5 Teens Form Human Chain to Rescue Young Siblings After Sledding Crash in N.J.

A pair of young siblings’ first time sledding was certainly one to remember after they were rescued by a group of local teenagers when their sled crashed through a frozen pond.

Olivia, 8, and RJ Heid, 4, were enjoying the first snow of the season in Middletown, New Jersey on Thursday when their parents decided to take them sledding after lunch at the nearby Beacon Hill Country Club, Patch.com reported.

Mom Stephanie Irlbeck said that their first trip down the hill went off without a hitch – but the second journey took a scary turn after their sled hit a patch of ice and spun backward, sending them crashing onto a nearby pond.

“They landed about seven feet into it [and] broke through the ice immediately. Because they were on one of the inflatable sleds, it kinda floated for a second,” she told NJ.com.

Irlbeck and her husband Rich Heid called for help, and luckily, five freshmen at Middletown High School North — Kiernan Foley, 14, Joseph Dietrich, 14, Drew Scalice, 14, Ryan Day, 15, and Tyler Armagan, 14 — answered the call.

The boys told Patch they were in the area to sled, too, but were checking to see if the pond had frozen over when Olivia and RJ came crashing through.

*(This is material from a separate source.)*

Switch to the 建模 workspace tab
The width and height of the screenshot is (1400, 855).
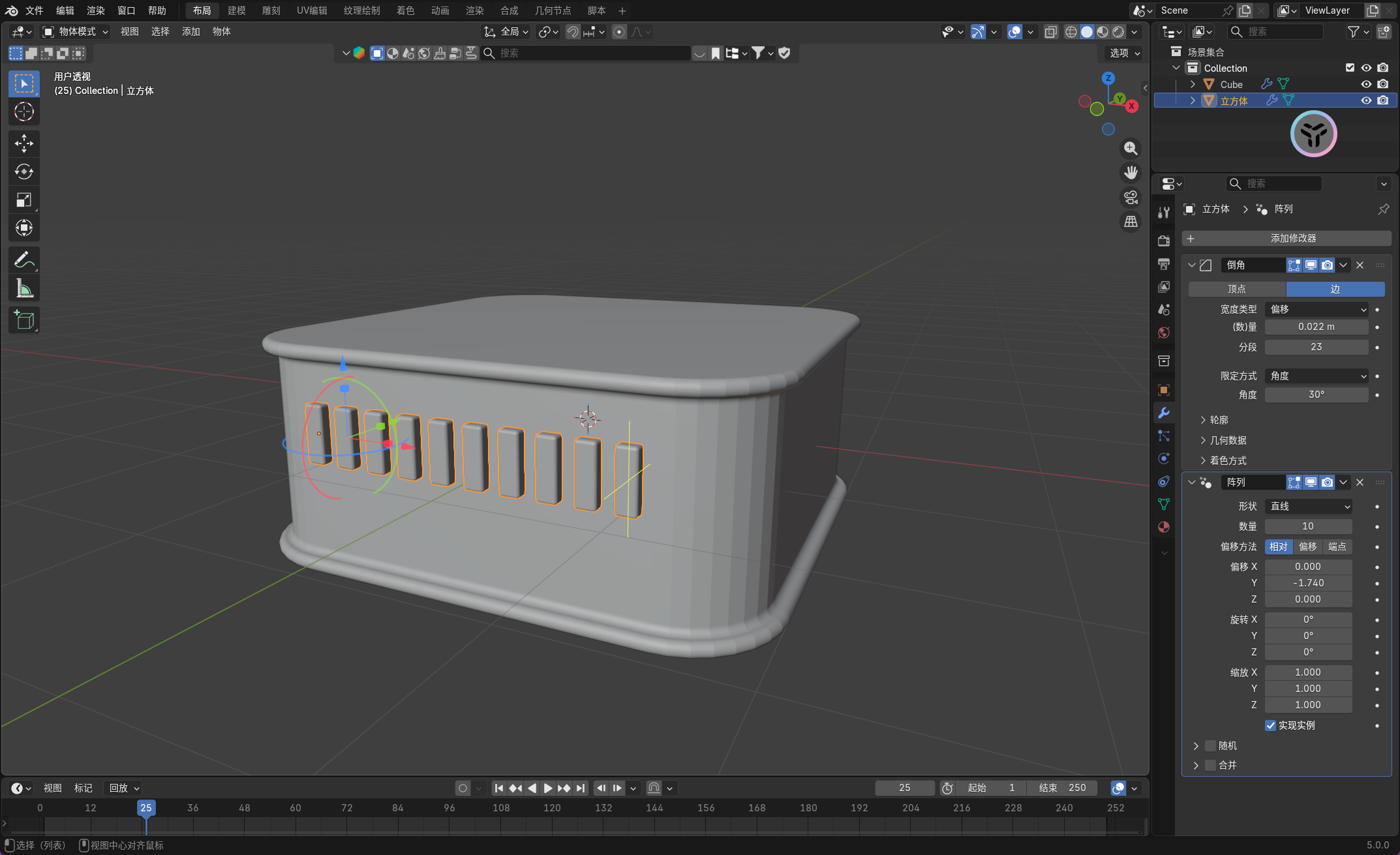[x=236, y=10]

“I didn’t see anyone else be able to do anything, so I just jumped in,” said Foley, who performed the rescue barefoot after losing one of his snow boots in the mud. “I was like, whatever. It wasn’t deep so I could walk right over to them. I picked them up and my friends formed a chain and we got the boy first, and handed him to my friends. Then I got the girl.”

Once back on land, RJ began to cry, so Day comforted the child by asking what he’d asked for for Christmas. Day said that he caddies at the country club, and knew that while the pond was only about 3-5 deep, it was still enough water to go over the head of RJ, who cannot swim.

“We really thought, or hoped, anyone would do the same for us, or anyone,” Scalice, who is one of two Boy Scouts in the group, told NJ.com. “I mean, we were kinda brought up that way, to help if someone needs help.”

After the rescue, Irlbeck said her husband gave Foley his pants and boots, since his were soaked, but that the boys would not accept money, or their offer for a ride home.

“They were insanely humble. They didn’t want anything, they just wanted to make sure my kids were OK,” she told Patch. “They kept saying to my kids, ‘You’re safe now. You’re going to get a hot chocolate and a warm bath at home.’”

The outlet reported that the boys’ high school will honor them with a virtual ceremony on Tuesday, while the town will follow suit with a ceremony of its own in the next few weeks.